A cloud bill is a document that shows how much your business spends on cloud services. Think of it as a grocery store receipt which consists of a list and prices for each item. It’s critical to be able to decipher the specifics of your cloud bill in order to know what you’re actually paying for. It also helps you figure out how you can optimize your cloud spending.
What you’re going to see inside the bill depends on your cloud provider and the cloud services you’re utilizing. In general, enterprises are mainly charged for cloud computing, cloud storage and cloud networking usage. Small and medium businesses tend to use features such as the IoT, voice recognition and big data, which often make their cloud bills harder to sort out.
Nevertheless, upon receiving your cloud bill, the first thing you should ask yourself is: “Why is my bill so high?” Since it’s typically not obvious what exactly you’re paying for and, more important, where you may be overspending. Often, businesses leaders find out that they’re paying for services they never knew existed. Plus, there’s another issue — it’s not always clear what terms on the bill correspond to which cloud services.
If you use separate cloud providers, it’s highly likely that you’ll face even more difficulties.
First and foremost, it’s always difficult to predict your spendings before you migrate from one cloud to another, which can lead to overspending instead of saving. Another drawback of using multi-cloud infrastructure is that you’ll often see different terms for the same services across your cloud accounts.
Common services to keep an eye on: Cloud computing, cloud storage and cloud networking
Cloud computing is the most common cloud service you’re likely paying for; and it’s pretty easy to define. In simple terms, it’s the core service that enables you to deploy and run your software remotely. In Google Cloud Platform, it’s called Compute Engine, while in Amazon Web Services, you can find it by the name EC2.
In the overwhelming majority of cases, cloud computing resources are underutilized. Therefore, the best thing you can do to save is to review the virtual machine usage carefully and downscale it to your actual needs. If you’re able to accurately forecast your future demand for cloud computing for the upcoming months, or years, you can save up to 72% (depending on the service provider) of VM costs by opting for reserved instances or by using savings plans.
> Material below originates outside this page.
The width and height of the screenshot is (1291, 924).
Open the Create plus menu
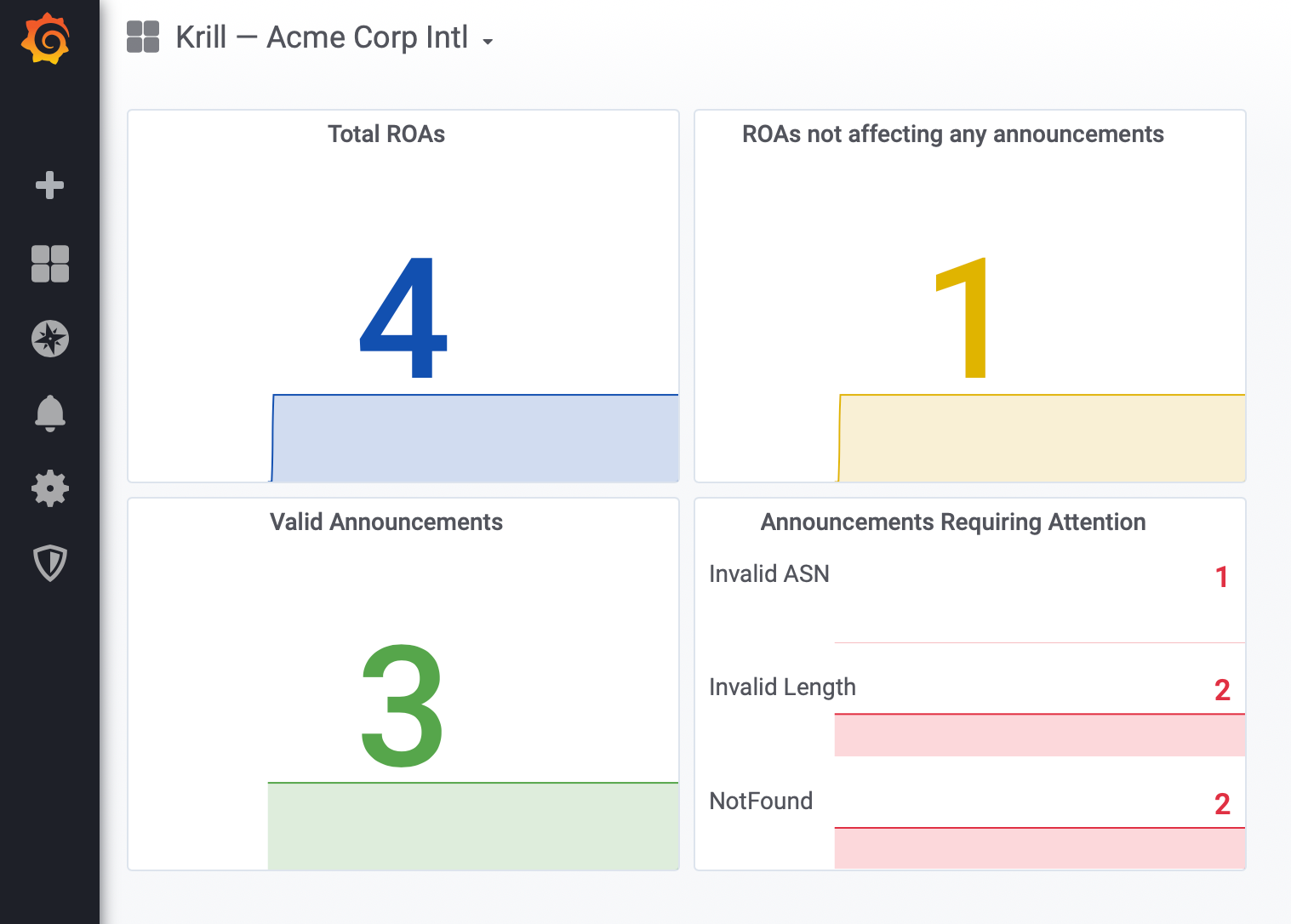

Most public cloud services offer significant discounts for paying in advance.
Cloud storage is arguably the second most common and costly cloud service. It’s exactly what it sounds like — a way to store and move your data in the cloud. Cloud providers have developed services to meet the requirements of modern cloud-based businesses. Most of them fall under two categories — object storage and block storage. Whichever service you’re using, there’s significant room for cost reduction. To realize this, you need to sort out your cloud bill by tagging snapshots, volumes and images. This process will allow you to get rid of unused resources.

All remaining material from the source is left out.